#### Source
Susanna. In Babylon there lived a man named Joakim, who married a very beautiful and God-fearing woman, Susanna, the daughter of Hilkiah; her parents were righteous and had trained their daughter according to the law of Moses. Joakim was very rich and he had a garden near his house. The Jews had recourse to him often because he was the most respected of them all.

That year, two elders of the people were appointed judges, of whom the Lord said, “Lawlessness has come out of Babylon, that is, from the elders who were to govern the people as judges.” These men, to whom all brought their cases, frequented the house of Joakim. When the people left at noon, Susanna used to enter her husband’s garden for a walk. When the elders saw her enter every day for her walk, they began to lust for her. They perverted their thinking; they would not allow their eyes to look to heaven, and did not keep in mind just judgments. 10 Though both were enamored of her, they did not tell each other their trouble, 11 for they were ashamed to reveal their lustful desire to have her. 12 Day by day they watched eagerly for her. 13 One day they said to each other, “Let us be off for home, it is time for the noon meal.” So they went their separate ways. 14 But both turned back and arrived at the same spot. When they asked each other the reason, they admitted their lust, and then they agreed to look for an occasion when they could find her alone.

#### Recorded data
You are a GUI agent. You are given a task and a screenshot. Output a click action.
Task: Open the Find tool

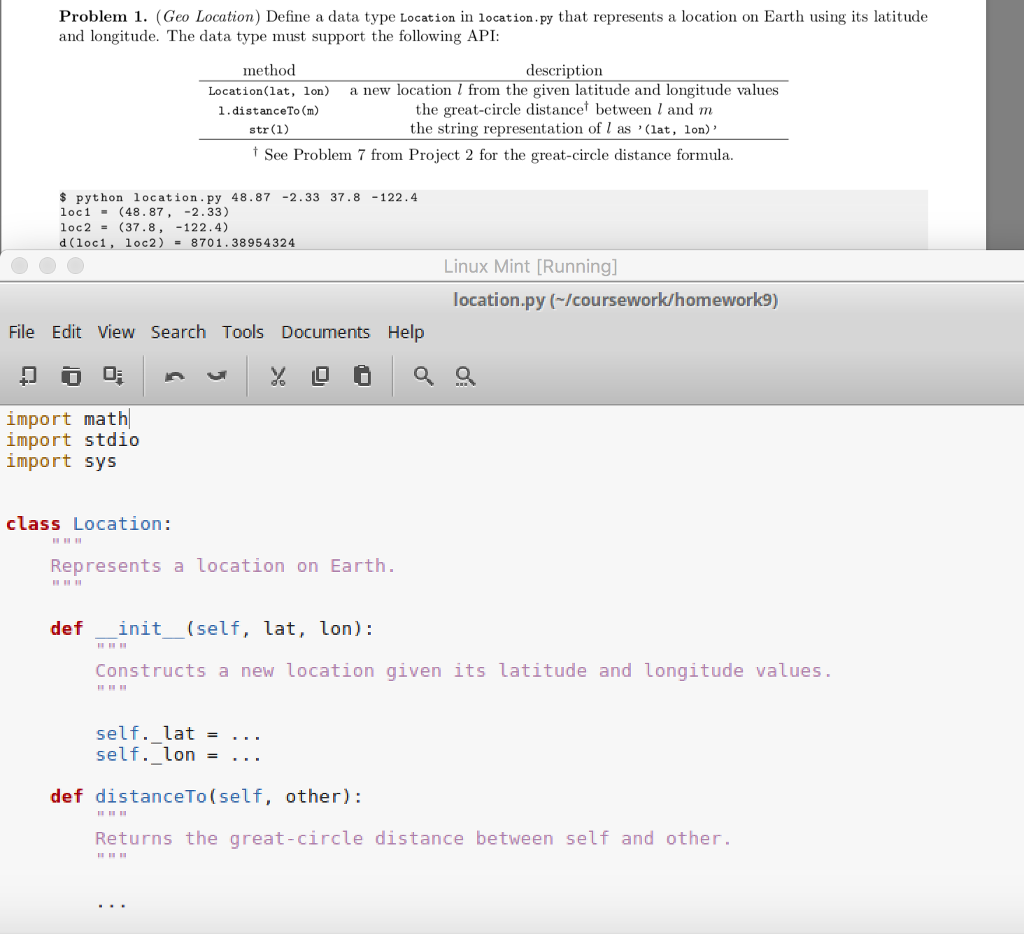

#### Exercise requirements
[A] Rewrite the paragraph of the passage about Susanna above that begins "Susanna. In Babylon there lived" as a short bulleted list that keeps its main facts.
[B] In the passage about Susanna above, what did Susanna do when the people left at noon?
[C] Retype everything from "Susanna. In Babylon" down to "of them all." in the passage about Susanna above.

#### The replies
[A]
- Joakim lived in Babylon and married Susanna, the daughter of Hilkiah, a very beautiful and God-fearing woman.
- Her parents were righteous and had trained her according to the law of Moses.
- Joakim was very rich and had a garden near his house.
- The Jews often had recourse to him because he was the most respected of them all.

[B] She went into her husband's garden for a walk.

[C]
Susanna. In Babylon there lived a man named Joakim, who married a very beautiful and God-fearing woman, Susanna, the daughter of Hilkiah; her parents were righteous and had trained their daughter according to the law of Moses. Joakim was very rich and he had a garden near his house. The Jews had recourse to him often because he was the most respected of them all.